Texto extraído:
• • •

10.31.2007

Do mar das caraíbas à cordilheira Andina (Colômbia)


Guerrilhas e narcotráfico, Pablo Escobar e as FARC, O "Gabo" e o cafè, a violência e sequestros, e mais recentemente a Shakira, são provavelmente os melhores "export" Colombianos. Mas por detrás desta imagem impingida ao mundo pelos media existe um país com uma riqueza humana e biodiversidade incomparável na América Latina.
É verdade que zonas problemáticas existem, mas desde que sejam excluídas do itinerário, os poucos afortunados que visitam o país, por vezes questionam o porquê de todas essas "headlines", quando viajar no país é simplesmente tão.....normal!



A jornada à cidade perdida, apesar de bonita, foi também dura. A Verónica queixava-se de dores num joelho e decidimos passar 2 dias a descansar no Parque Nacional Tayrona, que ficava apenas a um dia de pedalada de Santa Marta. O parque é um outro oásis de paz neste turbulento país. É também um dos mais visitados em toda a Colômbia e por boas razões. Abrange uma área de 15.000 hectares de selva costeira, praias e baías de paisagens idílicas.

Devido ao seu estatuto de área protegida, o desenvolvimento e presença humana limita-se ao turismo controlado e a alguns pescadores e indígenas Kogui que por ali vivem. O acesso ao muitas das praias como Arrecifes e Cabo de San Juan, é apenas possível a pé ou a cavalo, e o alojamento nessas baías limita-se a dormitórios em redes, campismo o algumas cabanas ecológicas. Julgo que já não visitava um parque nacional tão bem organizado e gerido desde Belize ou até mesmo dos Estados Unidos.

• • •

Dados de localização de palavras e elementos

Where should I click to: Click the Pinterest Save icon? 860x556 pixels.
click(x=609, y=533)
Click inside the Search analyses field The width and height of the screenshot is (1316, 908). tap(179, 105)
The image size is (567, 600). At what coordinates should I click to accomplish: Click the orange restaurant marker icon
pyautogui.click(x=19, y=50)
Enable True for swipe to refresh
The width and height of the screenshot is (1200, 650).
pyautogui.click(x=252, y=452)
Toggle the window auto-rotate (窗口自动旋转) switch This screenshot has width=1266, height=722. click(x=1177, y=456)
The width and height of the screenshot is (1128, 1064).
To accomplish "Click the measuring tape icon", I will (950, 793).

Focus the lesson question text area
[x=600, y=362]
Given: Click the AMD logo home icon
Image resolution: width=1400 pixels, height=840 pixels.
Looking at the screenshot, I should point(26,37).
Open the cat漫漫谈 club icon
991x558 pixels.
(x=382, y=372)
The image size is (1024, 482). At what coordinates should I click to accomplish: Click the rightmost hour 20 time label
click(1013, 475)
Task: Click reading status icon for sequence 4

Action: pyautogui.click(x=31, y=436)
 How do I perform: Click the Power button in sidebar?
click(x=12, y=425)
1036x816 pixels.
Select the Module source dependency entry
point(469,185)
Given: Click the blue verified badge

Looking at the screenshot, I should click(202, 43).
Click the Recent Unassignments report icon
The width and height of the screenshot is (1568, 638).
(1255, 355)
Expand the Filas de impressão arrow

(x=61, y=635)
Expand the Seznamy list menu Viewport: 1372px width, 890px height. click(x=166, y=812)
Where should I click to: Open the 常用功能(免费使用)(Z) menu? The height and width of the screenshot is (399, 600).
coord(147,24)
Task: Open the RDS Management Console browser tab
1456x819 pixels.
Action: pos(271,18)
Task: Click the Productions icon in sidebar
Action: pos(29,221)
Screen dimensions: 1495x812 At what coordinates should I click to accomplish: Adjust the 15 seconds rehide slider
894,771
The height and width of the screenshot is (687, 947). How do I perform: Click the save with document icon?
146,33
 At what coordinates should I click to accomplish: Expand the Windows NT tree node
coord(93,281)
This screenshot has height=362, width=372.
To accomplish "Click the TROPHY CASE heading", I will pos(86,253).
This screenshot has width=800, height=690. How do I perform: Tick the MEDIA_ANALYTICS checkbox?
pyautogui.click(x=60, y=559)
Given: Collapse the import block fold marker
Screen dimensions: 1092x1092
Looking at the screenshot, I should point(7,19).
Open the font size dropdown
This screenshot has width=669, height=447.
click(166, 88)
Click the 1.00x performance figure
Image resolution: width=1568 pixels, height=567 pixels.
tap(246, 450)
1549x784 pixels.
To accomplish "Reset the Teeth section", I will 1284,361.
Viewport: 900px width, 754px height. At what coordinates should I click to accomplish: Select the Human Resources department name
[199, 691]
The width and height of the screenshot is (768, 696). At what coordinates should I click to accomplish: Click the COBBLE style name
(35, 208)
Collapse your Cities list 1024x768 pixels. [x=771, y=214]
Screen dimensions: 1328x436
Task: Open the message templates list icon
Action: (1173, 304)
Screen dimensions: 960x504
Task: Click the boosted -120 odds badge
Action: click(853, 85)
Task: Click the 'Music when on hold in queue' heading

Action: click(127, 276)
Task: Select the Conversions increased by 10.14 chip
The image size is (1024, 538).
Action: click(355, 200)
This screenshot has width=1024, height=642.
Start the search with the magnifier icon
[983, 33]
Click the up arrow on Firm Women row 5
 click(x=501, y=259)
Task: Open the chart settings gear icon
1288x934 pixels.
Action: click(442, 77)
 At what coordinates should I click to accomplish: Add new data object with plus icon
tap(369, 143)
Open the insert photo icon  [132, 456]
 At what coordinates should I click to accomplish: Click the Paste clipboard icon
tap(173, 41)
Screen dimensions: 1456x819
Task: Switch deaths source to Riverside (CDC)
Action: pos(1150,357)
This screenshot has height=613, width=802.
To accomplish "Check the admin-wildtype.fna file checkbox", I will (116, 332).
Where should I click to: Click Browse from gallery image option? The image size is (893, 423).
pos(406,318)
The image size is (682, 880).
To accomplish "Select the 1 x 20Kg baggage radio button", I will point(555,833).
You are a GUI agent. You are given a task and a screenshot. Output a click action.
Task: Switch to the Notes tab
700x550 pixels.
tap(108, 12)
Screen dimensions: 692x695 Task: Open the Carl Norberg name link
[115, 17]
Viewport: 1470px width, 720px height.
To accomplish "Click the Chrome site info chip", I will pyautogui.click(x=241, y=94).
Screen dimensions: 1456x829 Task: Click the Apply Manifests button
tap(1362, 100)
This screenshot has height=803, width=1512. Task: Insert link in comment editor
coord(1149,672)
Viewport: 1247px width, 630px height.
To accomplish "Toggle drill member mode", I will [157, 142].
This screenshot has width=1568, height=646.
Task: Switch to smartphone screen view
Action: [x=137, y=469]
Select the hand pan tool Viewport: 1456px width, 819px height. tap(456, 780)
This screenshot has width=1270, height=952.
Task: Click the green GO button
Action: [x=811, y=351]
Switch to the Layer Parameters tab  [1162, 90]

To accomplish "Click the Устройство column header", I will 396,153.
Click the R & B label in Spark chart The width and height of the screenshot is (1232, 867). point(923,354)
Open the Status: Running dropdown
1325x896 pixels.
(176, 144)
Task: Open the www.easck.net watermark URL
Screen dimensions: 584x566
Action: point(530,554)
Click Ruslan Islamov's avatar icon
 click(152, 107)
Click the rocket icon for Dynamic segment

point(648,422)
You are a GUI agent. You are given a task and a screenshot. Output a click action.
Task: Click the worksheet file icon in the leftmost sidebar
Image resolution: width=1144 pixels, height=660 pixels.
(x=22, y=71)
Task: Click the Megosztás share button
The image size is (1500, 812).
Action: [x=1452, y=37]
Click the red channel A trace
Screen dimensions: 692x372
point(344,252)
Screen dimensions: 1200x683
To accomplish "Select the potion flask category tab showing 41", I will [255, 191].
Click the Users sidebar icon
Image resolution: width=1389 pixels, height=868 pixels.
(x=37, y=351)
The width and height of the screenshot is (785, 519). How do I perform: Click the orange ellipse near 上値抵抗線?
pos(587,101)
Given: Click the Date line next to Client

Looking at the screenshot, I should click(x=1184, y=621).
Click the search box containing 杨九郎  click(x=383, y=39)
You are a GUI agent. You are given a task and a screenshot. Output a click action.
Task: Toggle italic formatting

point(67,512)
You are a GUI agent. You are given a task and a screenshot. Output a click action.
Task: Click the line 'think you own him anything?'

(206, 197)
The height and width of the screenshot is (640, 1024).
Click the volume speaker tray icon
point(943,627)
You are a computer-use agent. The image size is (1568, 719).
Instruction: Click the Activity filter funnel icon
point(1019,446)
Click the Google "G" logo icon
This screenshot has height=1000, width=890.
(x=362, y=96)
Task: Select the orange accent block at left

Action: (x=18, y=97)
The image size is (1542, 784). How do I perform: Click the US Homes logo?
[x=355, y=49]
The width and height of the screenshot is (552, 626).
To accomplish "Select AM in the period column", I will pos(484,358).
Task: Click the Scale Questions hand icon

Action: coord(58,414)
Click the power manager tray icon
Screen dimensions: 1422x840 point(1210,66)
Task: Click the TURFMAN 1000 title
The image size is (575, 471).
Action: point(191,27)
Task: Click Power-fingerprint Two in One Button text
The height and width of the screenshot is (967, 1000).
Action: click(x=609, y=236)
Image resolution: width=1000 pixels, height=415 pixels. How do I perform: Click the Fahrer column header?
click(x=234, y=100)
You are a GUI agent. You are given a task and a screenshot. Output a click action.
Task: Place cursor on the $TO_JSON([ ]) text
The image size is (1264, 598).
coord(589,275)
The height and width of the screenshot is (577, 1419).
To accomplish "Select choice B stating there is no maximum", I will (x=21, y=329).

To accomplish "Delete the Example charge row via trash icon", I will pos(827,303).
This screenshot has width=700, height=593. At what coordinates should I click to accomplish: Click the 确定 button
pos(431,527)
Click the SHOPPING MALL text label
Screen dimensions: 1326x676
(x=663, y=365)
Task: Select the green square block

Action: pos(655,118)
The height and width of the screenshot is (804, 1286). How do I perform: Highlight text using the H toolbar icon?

• • •

Tarefa 1:
Responda com base no relato sobre a viagem pela Colômbia:
(a) Por que motivo se decidiu passar 2 dias a descansar no Parque Nacional Tayrona?
(b) Que área abrange o parque?
(c) Como se pode aceder a praias como Arrecifes e Cabo de San Juan?
Tarefa 2: Prossiga com o relato sobre a viagem pela Colômbia a partir da última frase apresentada.

Resposta 1:
(a) Porque a Verónica se queixava de dores num joelho.
(b) 15.000 hectares de selva costeira, praias e baías.
(c) Apenas a pé ou a cavalo.

Resposta 2:
Infelizmente nem todos os parques naturais da Colômbia são administrados desta forma, e o parque nacional Tayrona é mais a excepção do que a regra. Os cultivadores de Coca muitas vezes usam os parques naturais para cultivarem a planta, tirando vantagem das localizações remotas e do estatuto de reserva natural que lhes garante que os seus cultivos não irão ser destruídos com a pulverização aérea de químicos. Um método usado noutras partes do país através do chamado "Plan Colombia" financiado pelos EUA.











As águas transparentes das caraíbas e a sombra dos coqueiros convidava a passar por ali vários dias, mas a menos de uma semana do regresso da Verónica a Espanha, tínhamos que continuar.

Em apenas 2 dias de pedalada, a estrada costeira levou-nos deste as montanhas do litoral caribenho de floresta luxuriante e verde, a quase ao oposto. As florestas e áreas de cultivo começaram lentamente a dar lugar a acácias e cactos. Estávamos a entrar nas planícies áridas da península de La Guarija. As diferenças de paisagem em tão curto espaço de tempo eram surpreendentes. A estrada absolutamente plana cortava pela paisagem árida e quente. O amplo azul do céu preenchia o ar e abraçava a terra, em todas as direcções, com uma veemência sofucante acrescida pelo calor abrasador.

Mas aqui, nesta zona inóspita do norte da Colômbia, habitada pelos indígenas Wayuù, também chove durante um curto período do ano. Nesta altura do ano, vastas zonas de planície seca dão lugar a zonas pantanosas de cactos e acácias submergidos, e algo de estranho acontece. O deserto inundado pelas chuvas abre passagem aos peixes que "fogem" dos rios, do mar e das "cienagas" e os indígenas Wayuù aproveitam para lançar as redes ao deserto inundado.




Rioacha, a capital da província de La Guajira, foi o final de viagem para a Verónica. Não foi um final feliz. Ambos sofremos de um desarranjo intestinal com algo que comemos (julgo que com uma sopa indígena de chibo, oferecida por uma simpática senhora Wayuù, na aldeia de Mayapo, algures na costa desértica).

Seja qual fora a razão, passei 3 ou 4 dias com diarreia, vómitos e em recuperação, seguidos de mais 3 ou 4 dias a tentar combater a preguiça de pedalar que se tinha apoderado de mim.

Mas antes desses dias solitários de convalescença, regresso a Cartagena com a Verónica percorrendo de autocarro os cerca de 500 km que pedalamos ao longo da costa. Levo-a ao aeroporto e regresso a Rioacha e à companhia da minha burra e do meu desconforto estomacal.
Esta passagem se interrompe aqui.